BLOCKHOUSES AND ARMY BRIDGE ACROSS TENNESSEE RIVER NEAR CHATTANOOGA
ON BATTLEFIELD OF CHICKAMAUGA CREEK—LEE AND GORDON'S MILLS
WHEN Vicksburg fell, the cheering along the Federal lines in the Mississippi Campaign aroused the attention of the Confederate pickets until it was carried clear through to Louisiana, where the Confederate forces were concentrated at Port Hudson. General Banks had succeeded Butler at New Orleans and was co-operating with Grant on the Mississippi to take possession of the Red River region and expel the Confederate forces from Louisiana and Texas.

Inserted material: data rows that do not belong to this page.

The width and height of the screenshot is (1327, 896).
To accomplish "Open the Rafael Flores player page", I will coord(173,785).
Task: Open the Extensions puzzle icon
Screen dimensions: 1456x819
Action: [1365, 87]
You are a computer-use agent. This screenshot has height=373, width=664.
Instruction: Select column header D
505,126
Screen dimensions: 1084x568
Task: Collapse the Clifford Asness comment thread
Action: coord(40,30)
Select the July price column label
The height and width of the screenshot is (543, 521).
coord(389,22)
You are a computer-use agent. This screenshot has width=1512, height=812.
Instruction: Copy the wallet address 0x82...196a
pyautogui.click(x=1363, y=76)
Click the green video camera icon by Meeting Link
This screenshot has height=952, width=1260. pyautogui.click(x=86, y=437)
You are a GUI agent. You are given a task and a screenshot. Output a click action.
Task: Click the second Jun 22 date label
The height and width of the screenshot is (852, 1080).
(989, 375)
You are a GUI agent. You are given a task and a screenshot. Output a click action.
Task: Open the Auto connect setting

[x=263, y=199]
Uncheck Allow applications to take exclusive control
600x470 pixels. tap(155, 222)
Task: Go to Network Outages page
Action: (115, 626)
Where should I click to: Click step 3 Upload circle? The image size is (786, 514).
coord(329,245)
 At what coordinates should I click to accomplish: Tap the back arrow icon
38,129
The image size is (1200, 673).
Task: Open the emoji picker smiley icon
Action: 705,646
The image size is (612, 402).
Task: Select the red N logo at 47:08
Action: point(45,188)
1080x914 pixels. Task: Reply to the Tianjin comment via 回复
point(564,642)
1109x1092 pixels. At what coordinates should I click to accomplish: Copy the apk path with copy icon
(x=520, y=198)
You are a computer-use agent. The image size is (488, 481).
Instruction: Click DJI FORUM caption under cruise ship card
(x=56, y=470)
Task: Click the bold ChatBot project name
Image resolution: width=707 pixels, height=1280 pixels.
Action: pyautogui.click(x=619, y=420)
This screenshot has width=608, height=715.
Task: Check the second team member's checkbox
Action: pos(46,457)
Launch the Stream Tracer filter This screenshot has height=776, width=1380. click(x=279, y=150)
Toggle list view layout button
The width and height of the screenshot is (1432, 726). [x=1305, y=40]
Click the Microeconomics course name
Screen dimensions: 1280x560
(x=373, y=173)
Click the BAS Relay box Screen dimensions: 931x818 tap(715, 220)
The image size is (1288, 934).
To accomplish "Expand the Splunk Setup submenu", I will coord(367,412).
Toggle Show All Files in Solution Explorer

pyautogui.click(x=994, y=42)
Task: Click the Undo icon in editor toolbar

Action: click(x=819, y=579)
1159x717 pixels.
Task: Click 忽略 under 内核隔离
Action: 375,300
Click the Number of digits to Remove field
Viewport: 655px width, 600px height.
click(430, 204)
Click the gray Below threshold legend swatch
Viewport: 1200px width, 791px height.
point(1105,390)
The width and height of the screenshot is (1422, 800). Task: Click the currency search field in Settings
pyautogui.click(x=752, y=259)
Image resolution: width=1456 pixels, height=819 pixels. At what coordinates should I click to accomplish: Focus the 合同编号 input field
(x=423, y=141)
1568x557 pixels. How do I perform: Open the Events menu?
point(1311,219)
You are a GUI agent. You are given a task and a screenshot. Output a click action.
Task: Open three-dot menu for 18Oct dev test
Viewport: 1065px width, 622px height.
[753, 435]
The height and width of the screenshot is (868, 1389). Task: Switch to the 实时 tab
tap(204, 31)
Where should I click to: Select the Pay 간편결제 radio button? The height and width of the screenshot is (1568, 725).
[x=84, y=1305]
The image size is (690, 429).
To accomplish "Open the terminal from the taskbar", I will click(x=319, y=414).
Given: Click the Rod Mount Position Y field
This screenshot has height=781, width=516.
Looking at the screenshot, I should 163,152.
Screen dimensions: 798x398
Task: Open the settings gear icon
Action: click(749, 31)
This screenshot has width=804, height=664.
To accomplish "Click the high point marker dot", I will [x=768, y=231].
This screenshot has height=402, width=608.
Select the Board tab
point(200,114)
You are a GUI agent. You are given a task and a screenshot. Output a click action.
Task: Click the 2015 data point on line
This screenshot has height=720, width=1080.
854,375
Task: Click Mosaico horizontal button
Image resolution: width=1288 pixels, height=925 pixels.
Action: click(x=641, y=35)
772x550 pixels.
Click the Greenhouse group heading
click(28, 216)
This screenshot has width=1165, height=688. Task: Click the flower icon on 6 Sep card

The siege of Port Hudson had been hard fought. The Confederates under General Gardner agreed that if Vicksburg had fallen their surrender was the only thing left for them. On the ninth of July, in 1863, the Confederate general at Port Hudson with visible emotion tendered his sword. It was declined because his bravery entitled him to retain it. The Federals were now in the entire possession of the Mississippi. While Grant's Army had been pounding at the gates of Vicksburg, Rosecranz was maneuvering with Bragg at Murfreesboro, Tennessee. For six months these two armies stood confronted, but met only in severe skirmishes. Rosecranz compelled Bragg to fall back from one place to another. He was driven through middle Tennessee, to Bridgeport, Alabama, where he crossed the Tennessee River, burned the bridge behind him and entered Chattanooga. The Brady cameras were in the Union lines and arrived in time to secure this negative of the ruined bridge and the pontoon bridge that was being built by the Union forces in pursuit of Bragg. A clash came at Chickamauga, a point about twelve miles from Chattanooga, on the nineteenth and twentieth of September, in 1863. It has been called the greatest battle of the West. The cannonading and the musketry was at close range and the Federal lines were being swept back when General Thomas and his men made the heroic stand that saved the Federal Army from destruction, after a loss of 15,851, killed, wounded and missing. The Confederate victory was gained at the cost of 17,804.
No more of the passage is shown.